Gösterilen metin:
◇ ◇ ◇ ◇ ◇ ◇ ◇

İngiliz parasını İngiltere’de harcamak için dolaşıp durursun…

Şöyle anlatayım:

Örneğin kalacağınız, yer ayırttığınız otelde ‘Nakit ödeyeceğim!’ dediğinizde ‘Uzaylı görmüş!’ gibi hayret ediyorlar…

Yanınıza ‘Kredi kartı’ almadığınızı, ya da bu kadar büyük paranın kredi kartlarında olmadığını anlatsanız da anlamıyorlar.

Sonuçta, ‘Bir değil, dört ayrı kişi parayı sayıyor ve imzalayarak, imzalattırarak paranızı alıp kasaya koyuyorlar…’

Bu anlattıklarım abartılı değil…

Yakında, İngiltere’de hiç ama hiç kimse üzerinde nakit taşımadığı gibi kredi kartı olmayana da hayat olmayacak…

Belki bir zamanlar Demirperde ülkelerinde olduğu gibi, köşe başlarında karaborsacılara rastlayacaksınız…

Mutlaka İngiltere’de yaşayan bir tanıdığınız vardır…

Sorun bakalım ne diyecekler?

Belki de benim bu anlattığımın farkında bile değiller.

10 yıl önce böyle değildi…

‘Kırmızı meşin, para peşin!’ diyorlardı.

Kıbrıs Mücahidi İrfan Türksever yıllar önce anlatmıştı…

‘Eşimle birlikte Avrupa turundan sonra İngiltere’ye geçtik. Gümrükte ‘Dur’ dediler. Ben de bir tomar para gösterdim ve ‘Harcamaya geldik!’ dedim, kapılar açıldı!’

Bunları dinlerken yanımda Denizlili Kadir ile Kütahyalı Turgut Uluhan arkadaşlarımız da vardı.

◇ ◇ ◇ ◇ ◇ ◇ ◇

Veri kümesi alıntısı:
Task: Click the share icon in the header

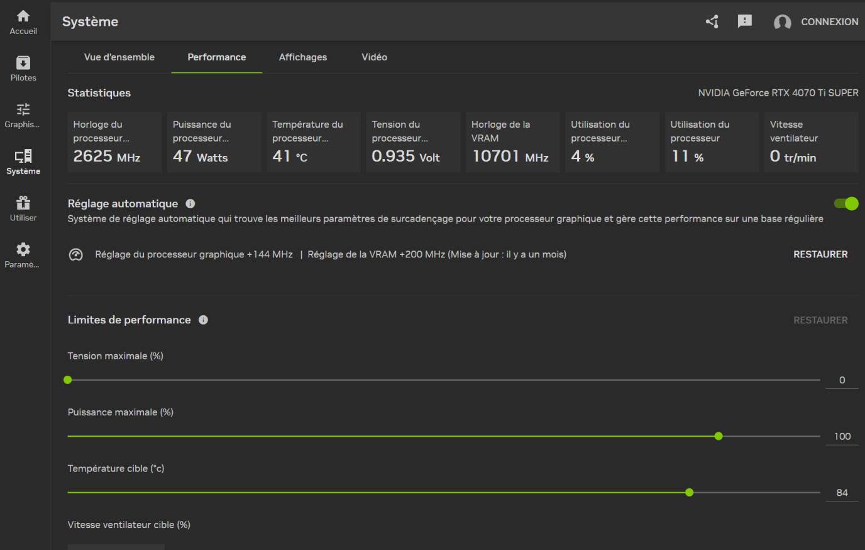Action: [711, 21]
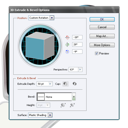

◇ ◇ ◇ ◇ ◇ ◇ ◇

İstenen 1:
Gösterilen metne göre aşağıdaki soruları yanıtla:
(a) Otelde nakit ödenen parayı kaç ayrı kişi sayıyor?
(b) 10 yıl önce hangi söz söyleniyordu?
(c) İrfan Türksever gümrükte "Dur" denince ne yaptı?
İstenen 2:
Gösterilen metinde "Eşimle birlikte Avrupa turundan" diye başlayan paragrafı, ana bilgileri koruyarak daha kısa yaz.
İstenen 3:
Gösterilen metnin "Yakında, İngiltere’de hiç" ifadesiyle başlayıp "farkında bile değiller." ifadesiyle biten kısmını aynen yazıya geçir.

Tam çıktı 1:
(a) Dört ayrı kişi.
(b) "Kırmızı meşin, para peşin!"
(c) Bir tomar para gösterip "Harcamaya geldik!" dedi.

Tam çıktı 2:
Eşimle Avrupa turunun ardından İngiltere'ye geçtik. Gümrükte durdurulunca bir tomar para gösterip "Harcamaya geldik!" dedim ve kapılar açıldı.

Tam çıktı 3:
Yakında, İngiltere’de hiç ama hiç kimse üzerinde nakit taşımadığı gibi kredi kartı olmayana da hayat olmayacak…

Belki bir zamanlar Demirperde ülkelerinde olduğu gibi, köşe başlarında karaborsacılara rastlayacaksınız…

Mutlaka İngiltere’de yaşayan bir tanıdığınız vardır…

Sorun bakalım ne diyecekler?

Belki de benim bu anlattığımın farkında bile değiller.